Thursday, October 02, 2014

Book review: Here's to you, Jesúsa!


Here's to you, Jesúsa!, Elena Poniatowska's semi-fictional novel about the life of a Mexican peasant woman in the early 20th century, reads like the transcription of a long, rambling monologue.

In the foreword to the novel, Poniatowska explains that the main character of the book, Jesúsa Palancares, is based on a campesina named Josefina Bórquez whom the author befriended while living in Mexico City.

The novel is a recounting of Jesúsa's life. It begins with dim memories of her mother's burial, and continues through her childhood as she tags along behind her roustabout father, a foot soldier for the rebellion in the unsuccessful Mexican revolution. From there, the story progresses through the period of Jesúsa's marriage to an abusive cavalry officer, her widowhood, and her hard-bitten existence as a servant for the Mexican upper classes. It's a story of hardship, brutality, and poverty with only the briefest glimpses of love, laughter, and happiness.

Sounds like a downer, doesn't it? But really, it is not. The virtue of the novel is in its portrayal of Jesúsa's astounding resolution. Jesúsa is a suspicious, unforgiving woman, prone to believe the very worst about people. (And who could blame her?) And, yet, behind the unconquerable defenses of her pessimism and irascibility is a woman who yearns for a justice that can only be delivered by God. 
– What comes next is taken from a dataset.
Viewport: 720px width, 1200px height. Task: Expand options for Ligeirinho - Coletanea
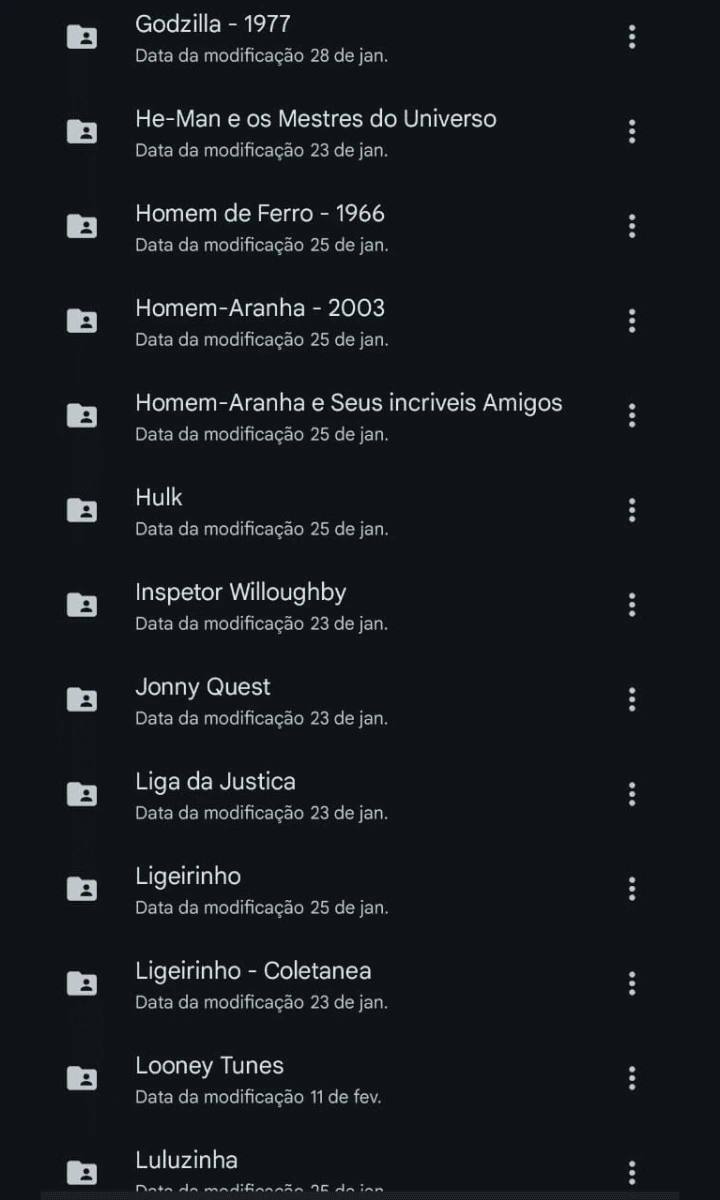click(x=632, y=983)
The book conforms to a uniquely Latin American tradition in literature, the testimonio.  It's not a form I had previously encountered, but Wendy Gimbel of the New York Times describes it as "basically a survival story, [that establishes] credibility by means of language that is direct, never ambiguous."

Consider this passage from the opening chapter:
This is my third time back on Earth, but I've never suffered as much as I have now. I was a queen in my last reincarnation, I know, because I saw my train during a revelation. I was standing in a beauty shop and there were these huge, long mirrors that went from floor to ceiling and I saw my dress and the train. It stretched back really far, and way back there almost at the end, at the tip, there was a triangle of marbled black and yellow tiger stripes. My clothing was all white, like a bridal gown, except for that forked piece of tiger skin, tike the very tip of the devil's tail. Columbine and Pierrot peered into the mirror on either side of me, both dressed in white with those black polka dots they always wear.
    I told them about my revelation at the Obra Espiritual and they said that the royal white clothing was what I was supposed to wear at my final judgment hour, and that the Lord had allowed me to see what I'd been like one of the three times that I came to Earth.
    —That spot on the train of your dress is all you have left to whiten, and if you don't, it will devour your innocence.
    I was wearing a queen's dress with wide sleeves covered with trim. Pierrot and Columbine were my servants but they didn't attend to me as they should have; they spent the whole time fooling around with each other. Queens are always alone. I also told them at the temple that I'd seen a large valley full of spotted cows:
    —It's the herd that the Lord has entrusted to you and you must return them to Him cleansed.
    I have a lot of things going on right now and I don't know when I'm going to get my herd together to remove their stains, if it'll be in this lifetime or in the next, when I evolve again ...
Direct and unambiguous language, just as Gimbel suggests.

The passage also reveals the narrator's deep-seated wisdom. It's a wisdom earned from a lifetime of hardship and from a secret hope and belief that there is more to existence than the bleakness of grinding poverty.

When at first I finished the novel, I wasn't particularly sympathetic to its protagonist. Nor was I all that enamored of the book. But now that I've digested it a bit more, I can see why Here's to you, Jesúsa! is revered among Mexican literary circles. It's a window into a world that is too often ignored and an homage to the Mexican spirit --a spirit that continues to endure even through the country's present-day torments.